(Your assignment): Please write out exactly the lines of the data below from the line holding "2011年1月 (511, 1019)" through the line holding "2012年6月 (511, 816)", and leave out the rest.
• • • •
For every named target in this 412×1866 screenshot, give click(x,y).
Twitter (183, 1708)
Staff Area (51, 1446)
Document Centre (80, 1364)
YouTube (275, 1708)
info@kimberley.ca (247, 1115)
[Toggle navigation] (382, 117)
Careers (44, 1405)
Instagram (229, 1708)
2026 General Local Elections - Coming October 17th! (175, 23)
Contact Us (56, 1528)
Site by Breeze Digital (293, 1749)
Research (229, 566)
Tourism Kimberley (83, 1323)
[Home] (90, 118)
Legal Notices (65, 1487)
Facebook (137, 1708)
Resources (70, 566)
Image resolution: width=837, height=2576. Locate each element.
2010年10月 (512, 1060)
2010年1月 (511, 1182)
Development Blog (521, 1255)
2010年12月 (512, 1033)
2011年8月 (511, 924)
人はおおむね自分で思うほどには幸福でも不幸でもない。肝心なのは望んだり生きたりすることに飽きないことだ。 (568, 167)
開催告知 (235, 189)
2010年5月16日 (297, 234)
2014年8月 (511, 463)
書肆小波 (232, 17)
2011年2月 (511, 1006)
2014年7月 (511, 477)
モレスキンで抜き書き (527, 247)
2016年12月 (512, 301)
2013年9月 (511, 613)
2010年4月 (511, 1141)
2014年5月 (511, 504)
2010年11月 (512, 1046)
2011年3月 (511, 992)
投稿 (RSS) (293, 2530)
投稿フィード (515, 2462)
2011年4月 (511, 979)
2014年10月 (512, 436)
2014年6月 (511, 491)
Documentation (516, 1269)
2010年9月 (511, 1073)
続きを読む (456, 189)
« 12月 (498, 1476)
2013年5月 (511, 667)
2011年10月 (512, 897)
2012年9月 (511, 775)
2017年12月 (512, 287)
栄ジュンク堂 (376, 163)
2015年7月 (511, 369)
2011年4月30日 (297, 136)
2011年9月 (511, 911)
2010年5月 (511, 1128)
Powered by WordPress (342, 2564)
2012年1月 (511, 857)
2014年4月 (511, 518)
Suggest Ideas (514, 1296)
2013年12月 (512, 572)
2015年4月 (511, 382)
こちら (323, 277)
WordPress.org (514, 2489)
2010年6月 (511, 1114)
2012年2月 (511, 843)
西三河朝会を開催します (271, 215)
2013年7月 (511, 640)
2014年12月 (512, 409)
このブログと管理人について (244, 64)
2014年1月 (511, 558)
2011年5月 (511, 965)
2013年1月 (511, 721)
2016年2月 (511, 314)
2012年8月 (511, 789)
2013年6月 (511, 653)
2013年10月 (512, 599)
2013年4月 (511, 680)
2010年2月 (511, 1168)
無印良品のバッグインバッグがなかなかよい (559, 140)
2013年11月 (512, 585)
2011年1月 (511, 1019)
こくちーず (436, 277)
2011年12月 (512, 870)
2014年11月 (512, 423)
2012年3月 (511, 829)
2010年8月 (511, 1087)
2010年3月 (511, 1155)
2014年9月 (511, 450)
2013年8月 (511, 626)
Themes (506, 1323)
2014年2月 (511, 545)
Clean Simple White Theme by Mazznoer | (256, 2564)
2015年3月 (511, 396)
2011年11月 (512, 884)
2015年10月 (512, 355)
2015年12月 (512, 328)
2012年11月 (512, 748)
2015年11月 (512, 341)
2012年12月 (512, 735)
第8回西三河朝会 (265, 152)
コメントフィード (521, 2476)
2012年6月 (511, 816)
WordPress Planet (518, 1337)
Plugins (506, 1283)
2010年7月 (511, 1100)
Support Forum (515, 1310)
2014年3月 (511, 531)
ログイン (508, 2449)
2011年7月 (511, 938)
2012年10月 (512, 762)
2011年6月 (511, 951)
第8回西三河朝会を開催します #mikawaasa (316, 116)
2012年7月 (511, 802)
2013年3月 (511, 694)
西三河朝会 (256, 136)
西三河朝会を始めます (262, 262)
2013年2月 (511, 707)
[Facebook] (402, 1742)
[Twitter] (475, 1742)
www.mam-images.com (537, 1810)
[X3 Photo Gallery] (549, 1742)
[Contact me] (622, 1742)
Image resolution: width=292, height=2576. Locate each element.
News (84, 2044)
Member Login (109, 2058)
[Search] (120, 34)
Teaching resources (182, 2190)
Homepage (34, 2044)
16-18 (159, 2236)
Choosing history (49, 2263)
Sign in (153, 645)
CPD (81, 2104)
• • • •
(Reply to the exercise):
2011年1月 (511, 1019)
こくちーず (436, 277)
2011年12月 (512, 870)
2014年11月 (512, 423)
2012年3月 (511, 829)
2010年8月 (511, 1087)
2010年3月 (511, 1155)
2014年9月 (511, 450)
2013年8月 (511, 626)
Themes (506, 1323)
2014年2月 (511, 545)
Clean Simple White Theme by Mazznoer | (256, 2564)
2015年3月 (511, 396)
2011年11月 (512, 884)
2015年10月 (512, 355)
2015年12月 (512, 328)
2012年11月 (512, 748)
2015年11月 (512, 341)
2012年12月 (512, 735)
第8回西三河朝会 (265, 152)
コメントフィード (521, 2476)
2012年6月 (511, 816)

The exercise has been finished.